If no pulse returns after 20 minutes, however, experts say more powerful interventions should be considered. Often they are not.
“Doing CPR is like today driving a Model T Ford that itself isn’t even being operated properly much of the time,” said Dr. Sam Parnia, the director of resuscitation research at Stony Brook Hospital. “When it struggles to go uphill, we should switch to a more modern car — say a Ferrari with a powerful engine.”
One alternative to CPR is extra corporeal membrane oxygenation (ECMO), a procedure in which blood is drawn from a patient in cardiac arrest through a catheter placed in a central vein, circulated through an oxygenated filter, and then returned to the body carrying oxygen.
ECMO is more widely used in countries like Japan and South Korea than in the United States. “They routinely bring people back to life who would remain dead here,” Dr. Parnia said.
Once circulation is restored, a chain of interventions must occur to prevent further injury to the body and brain. But there’s no guarantee that patients will receive these treatments, which include avoiding toxic amounts of oxygen, maintaining normal carbon dioxide levels and high blood pressure, and sometimes a cardiac catheterization procedure.
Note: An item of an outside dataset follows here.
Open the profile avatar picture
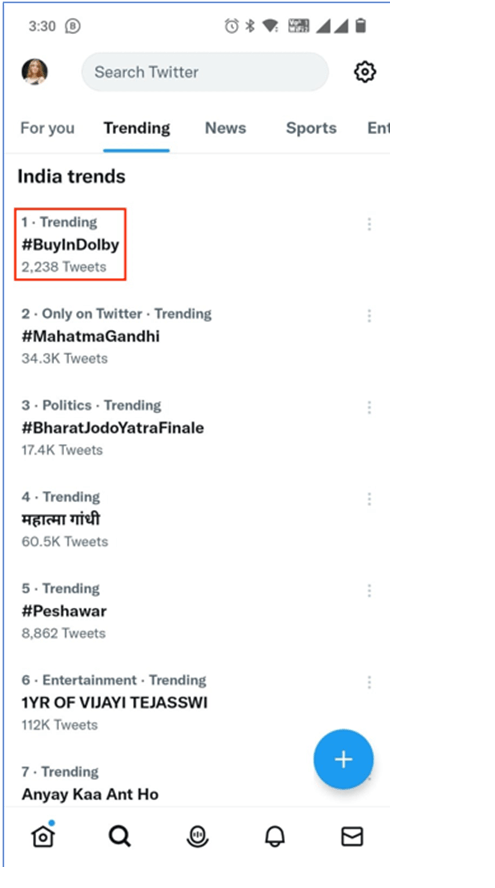This screenshot has height=888, width=495. pos(35,72)
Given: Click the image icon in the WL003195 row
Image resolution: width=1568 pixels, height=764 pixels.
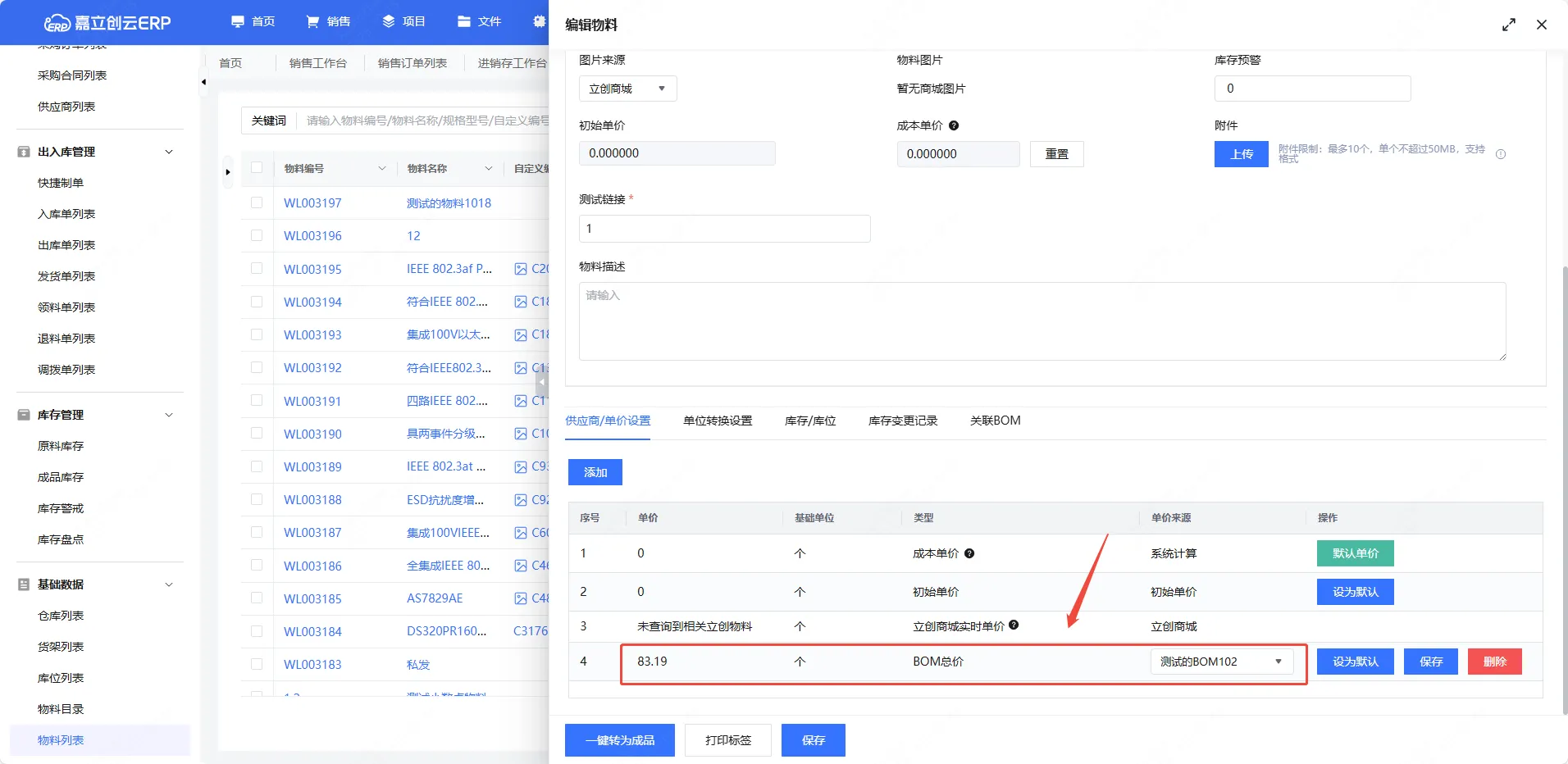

“It’s a lottery of what you will get in the hospital,” Dr. Parnia said. “It may depend on which doctor happens to receive you, since none of these treatments are regulated.”
Among the most crucial procedures is therapeutic hypothermia. Patients who remain comatose after being in cardiac arrest should be cooled for at least 24 hours to a temperature from 89.6 to 96.8 degrees Fahrenheit, to slow down the metabolic processes that cause cells to die.
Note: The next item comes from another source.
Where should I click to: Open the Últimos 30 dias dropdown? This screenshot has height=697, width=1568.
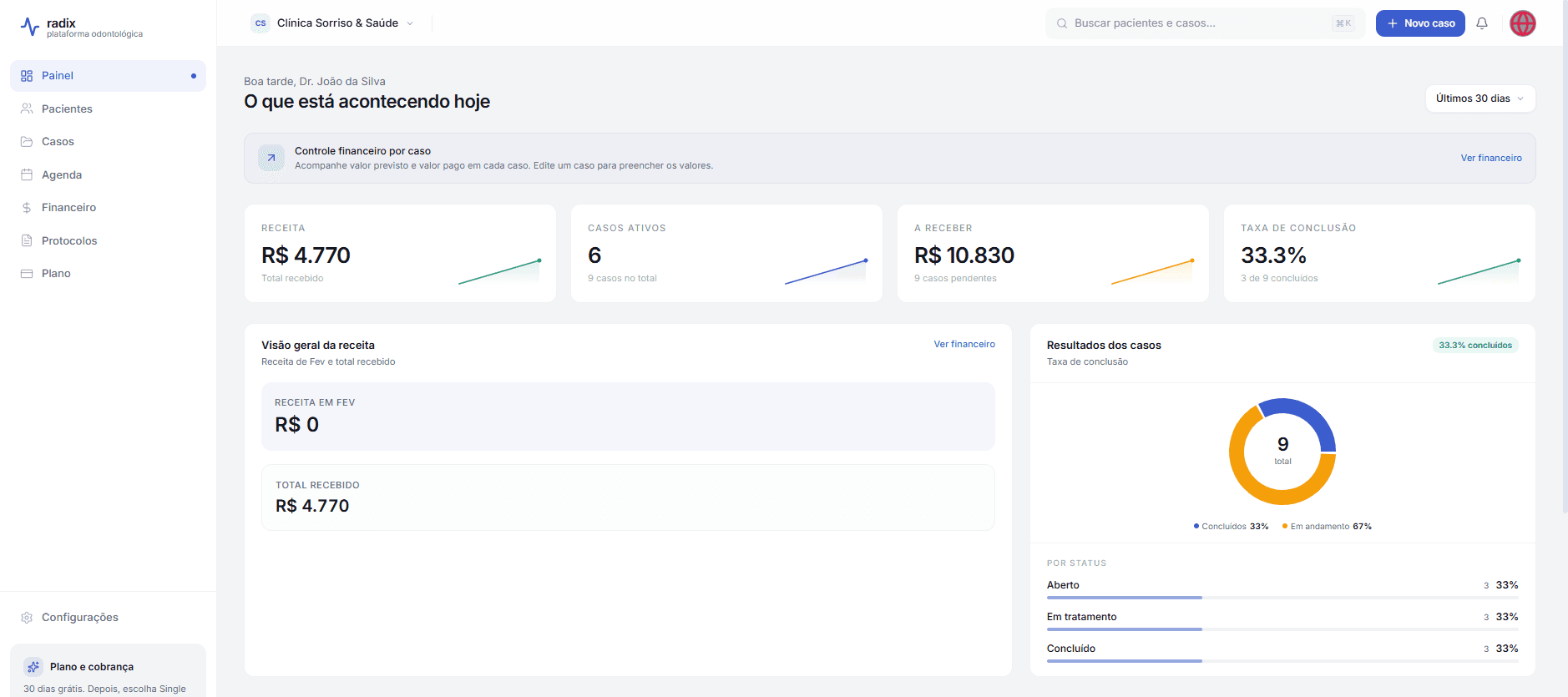(1479, 98)
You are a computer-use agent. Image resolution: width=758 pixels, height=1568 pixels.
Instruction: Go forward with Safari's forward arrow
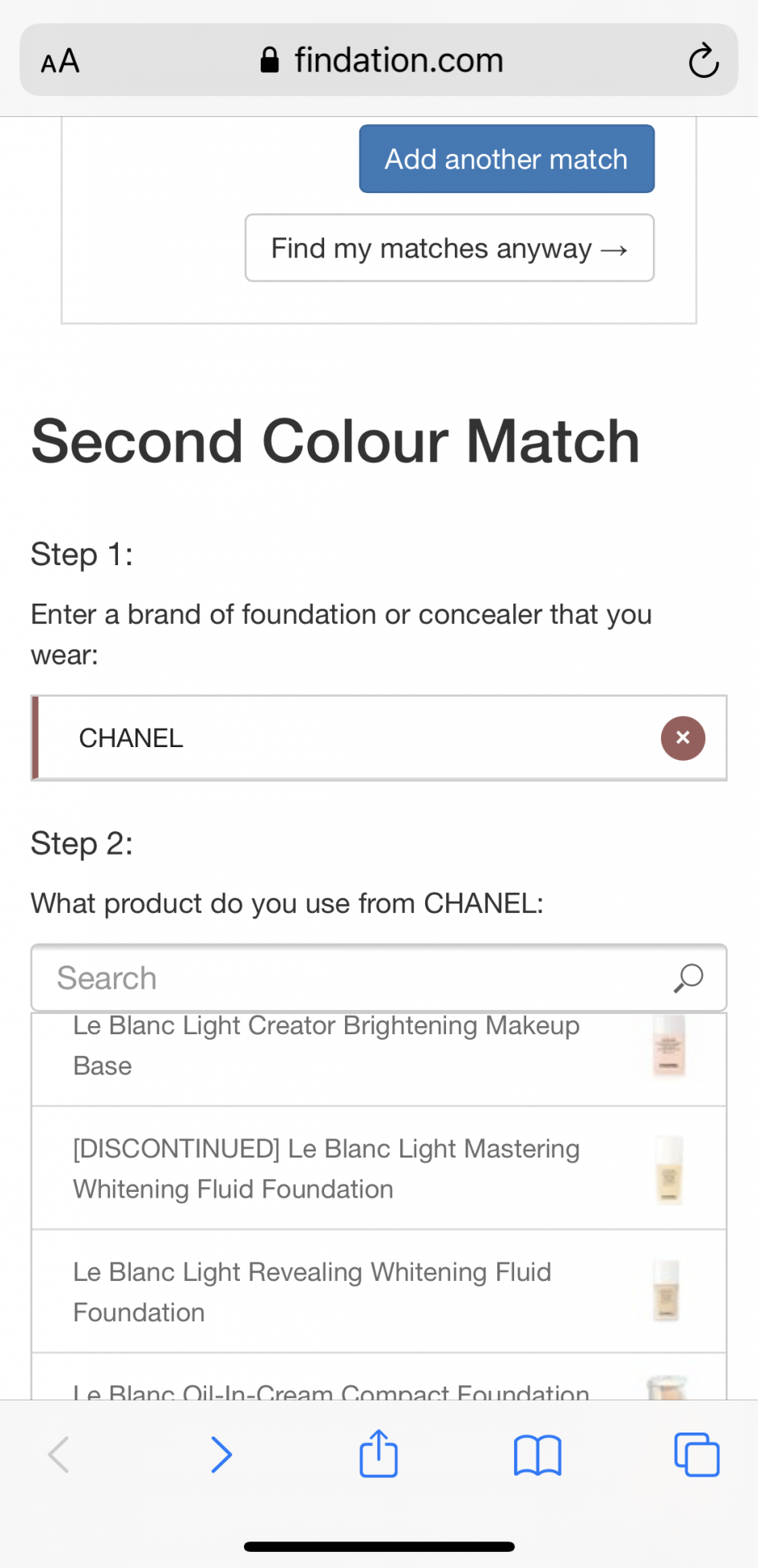[221, 1454]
But this treatment is far more common in Europe than in the United States, said Dr. Romergryko Geocadin, professor of neurology at Johns Hopkins University School of Medicine. And even when hypothermia is used in conjunction with other life-support measures, physicians and relatives sometimes decide to give up on the patient in the first three days, before the prognosis is truly clear.
“A lot of progress has been made in the ICU, with hypothermia, more ventilators, more ways of supporting blood pressure and glucose,” Dr. Geocadin said. “So we should give these people more time to survive.”
A major cause of the variation in outcomes, experts say, is the lack of systematic benchmarking of cardiac arrest data, which would allow hospitals to see where they rank against others and motivate better performance.
“Right now, even at Mount Sinai, where I am the chairman of the CPR committee, we know what our success rates are for resuscitation but we have no idea if it is above average, average or below average,” Dr. Mayer said. “Everyone’s performance is looked at in isolation.”
This lack of accountability and transparency prompted the Institute of Medicine to call in June for the creation of a national registry to track the incidence and outcome of cardiac arrests.
Every five years, the American Heart Association releases resuscitation guidelines in the journal Circulation based on a synthesis of the latest research. The newest update, published online Oct. 15, stresses the importance of bystanders immediately giving CPR, and doctors in hospitals forming integrated systems in the chain of survival.
“If I drop the ball several hours later after someone has done outstanding CPR, that can be just as devastating as if no one has done CPR,” said Dr. Clifton Callaway, the chairman of the association’s emergency cardiovascular care committee and professor of emergency medicine at the University of Pittsburgh.
While the association’s goal by 2020 is to double survival rates to 16 percent nationwide after out-of-hospital cardiac arrests, the effect of the guidelines remains to be seen.
“My fear is that they won’t make much of a difference,” Dr. Parnia said. “You have this information in the ether, but there’s no point if people aren’t doing it to patients.”